You're better off tethering a cellphone to the computer. Same speed, same bandwidth caps, and at a much lower cost.


----------



## Steve Mehs

AT&T Edge









Road Runner


----------



## ZBoomer

chevyguy559 said:


> Here's my speed here at work with WildBlue Satellite


Hey man, my wife has an AT&T broadband card in her Dell Mini9 laptop, and when she's in a G3 area that thing gets close to 2mb down, 1.5mb up. Pretty impressive for mobile broadband. If you're in a G3 area you might consider a broadband card over satellite.

Speed drops quite a bit when in an EDGE area though.


----------



## chevyguy559

ZBoomer said:


> Hey man, my wife has an AT&T broadband card in her Dell Mini9 laptop, and when she's in a G3 area that thing gets close to 2mb down, 1.5mb up. Pretty impressive for mobile broadband. If you're in a G3 area you might consider a broadband card over satellite.
> 
> Speed drops quite a bit when in an EDGE area though.

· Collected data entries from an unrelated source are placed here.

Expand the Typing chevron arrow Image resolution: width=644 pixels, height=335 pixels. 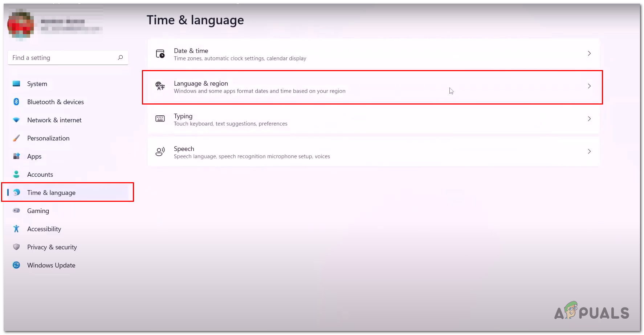click(x=589, y=119)
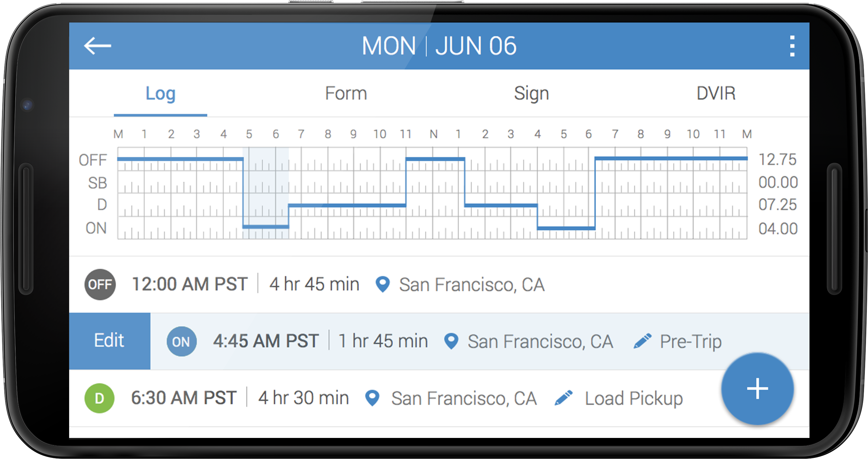This screenshot has width=868, height=459.
Task: Open the three-dot overflow menu
Action: pyautogui.click(x=792, y=46)
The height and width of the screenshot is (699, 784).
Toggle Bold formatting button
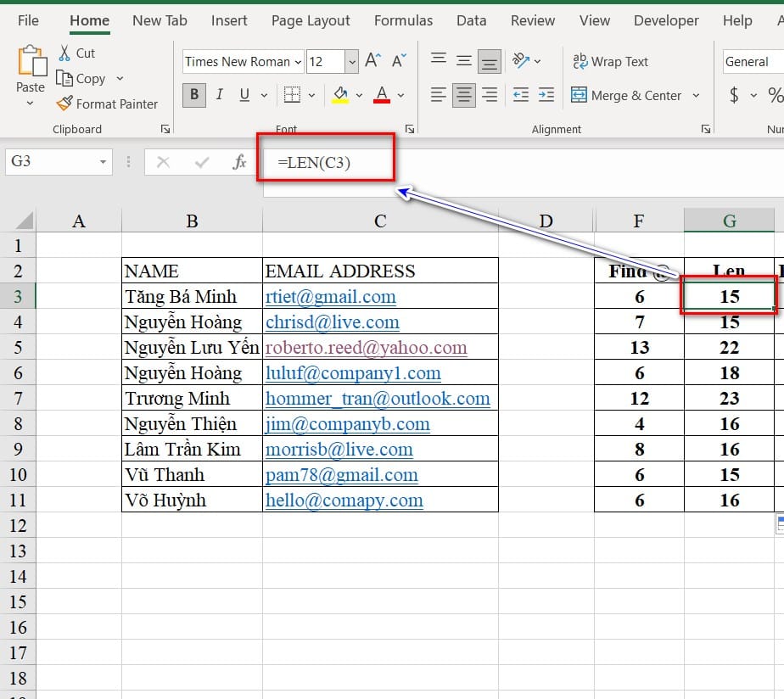click(194, 95)
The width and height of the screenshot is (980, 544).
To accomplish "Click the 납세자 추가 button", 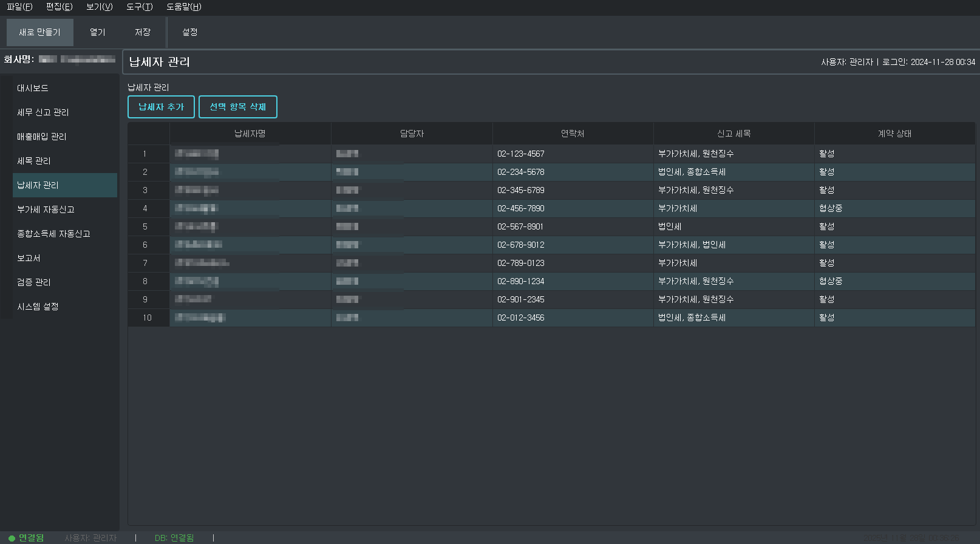I will point(161,107).
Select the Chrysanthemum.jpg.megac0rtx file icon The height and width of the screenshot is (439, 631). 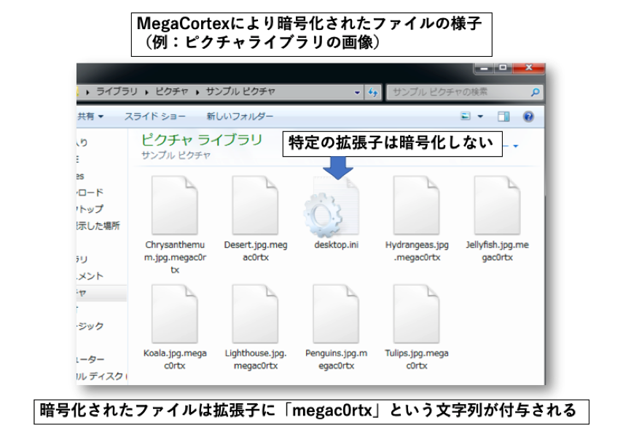174,206
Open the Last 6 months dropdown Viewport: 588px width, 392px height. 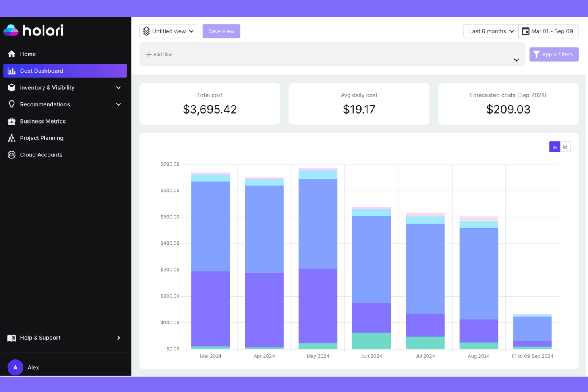(x=490, y=31)
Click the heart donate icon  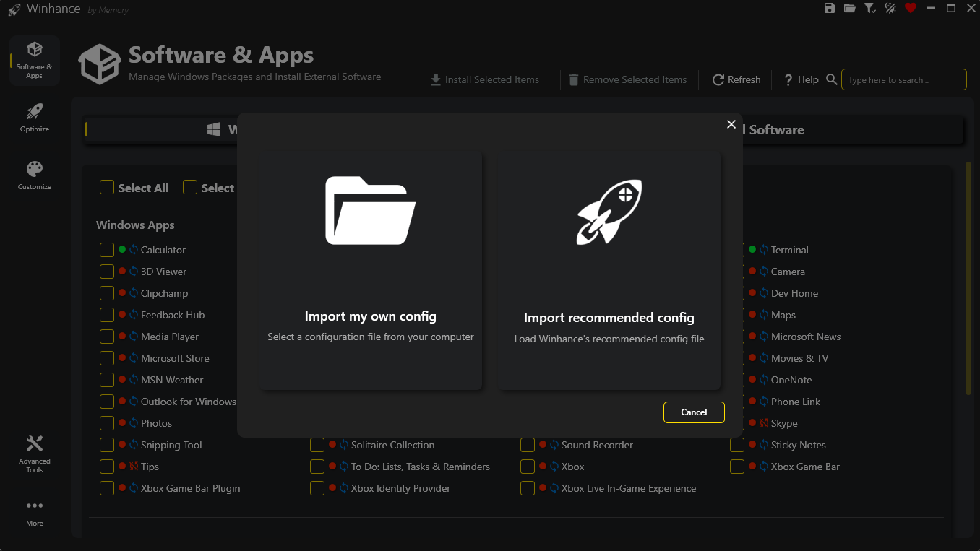pos(910,8)
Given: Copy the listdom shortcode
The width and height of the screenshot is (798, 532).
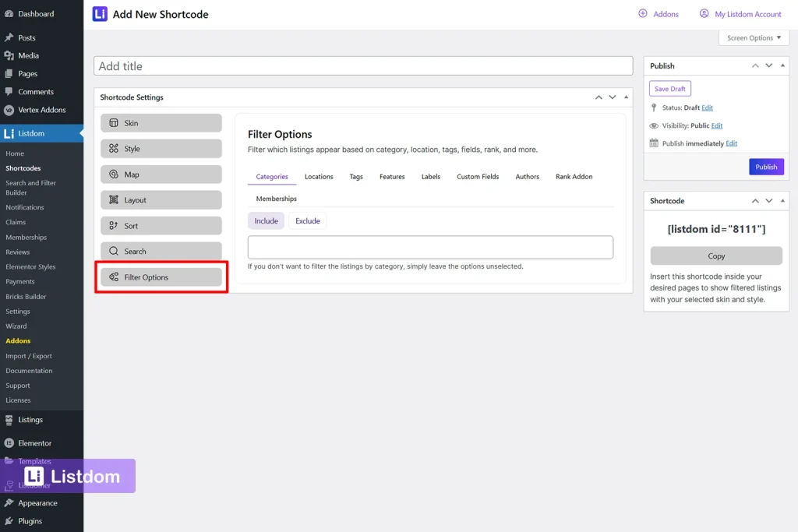Looking at the screenshot, I should coord(715,255).
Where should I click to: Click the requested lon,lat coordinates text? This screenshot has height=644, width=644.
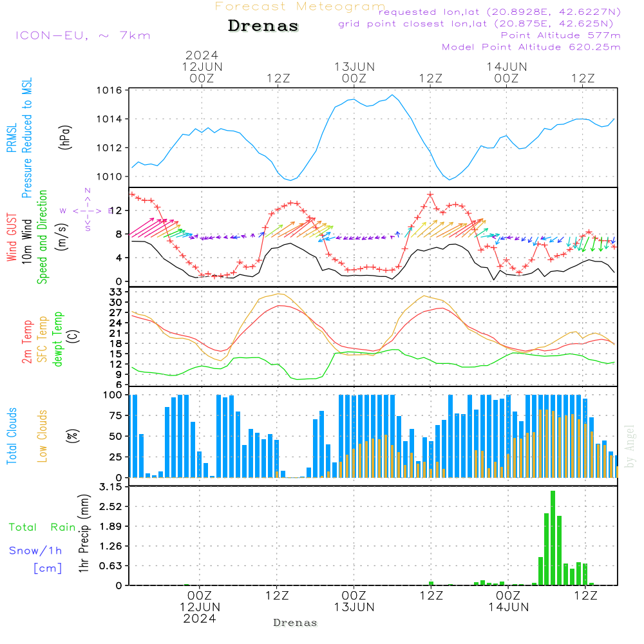500,12
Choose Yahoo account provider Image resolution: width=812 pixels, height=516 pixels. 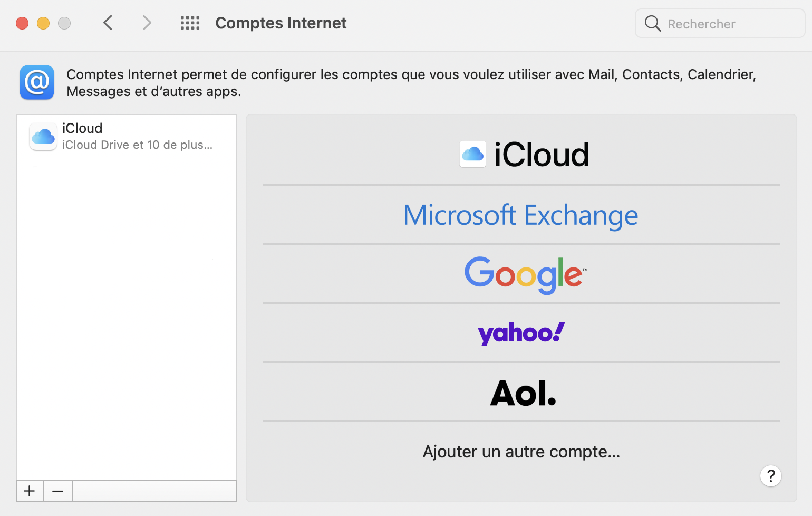[x=521, y=333]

Yeah, we're out in a rural area and I only get Edge out here  Not to mention its for a small network of 4 computers, that would get pretty expensive for cards and accounts for all of them :eek2: We've done pretty well so far with WildBlue, not too much music or movie downloading gets done here  And we've never hit the FAP limit (knock on wood) but when you're used to speeds like 20mb at home, its like going from a corvette to a prius :lol:


----------



## Draconis

It's amazing what a difference a little time will make. Cox must have increased their speeds since the last time I ran this test.

*Old:*


*New:*


----------



## brant

well my municipal wireless broadband service bit the dust during the storms we had earlier this week. 

lighting struck about 100yds from my microwave antenna, and it popped the modem. fortunately, the computer was unscathed. 

so i just signed up online for 12mbps DSL (fastest they listed). hopefully next week i'll be showing a new speed here, much faster than the 2xxkpbs i posted earlier. 

it said they will have to call me monday to verify that my desired speed is available in my area. lets hope so!

i'm borrowing a neighbor's (relative) wireless connection for now.


----------



## wilbur_the_goose

20 up/20 down - Verizon FIOS in metro Philly. Ping is 12ms.


----------



## krock918316

My new upgraded speed!



Not bad for out in the sticks, Oklahoma.


----------



## apexmi

@ Home


----------



## wilbur_the_goose

We should include what we pay our ISP for these speeds.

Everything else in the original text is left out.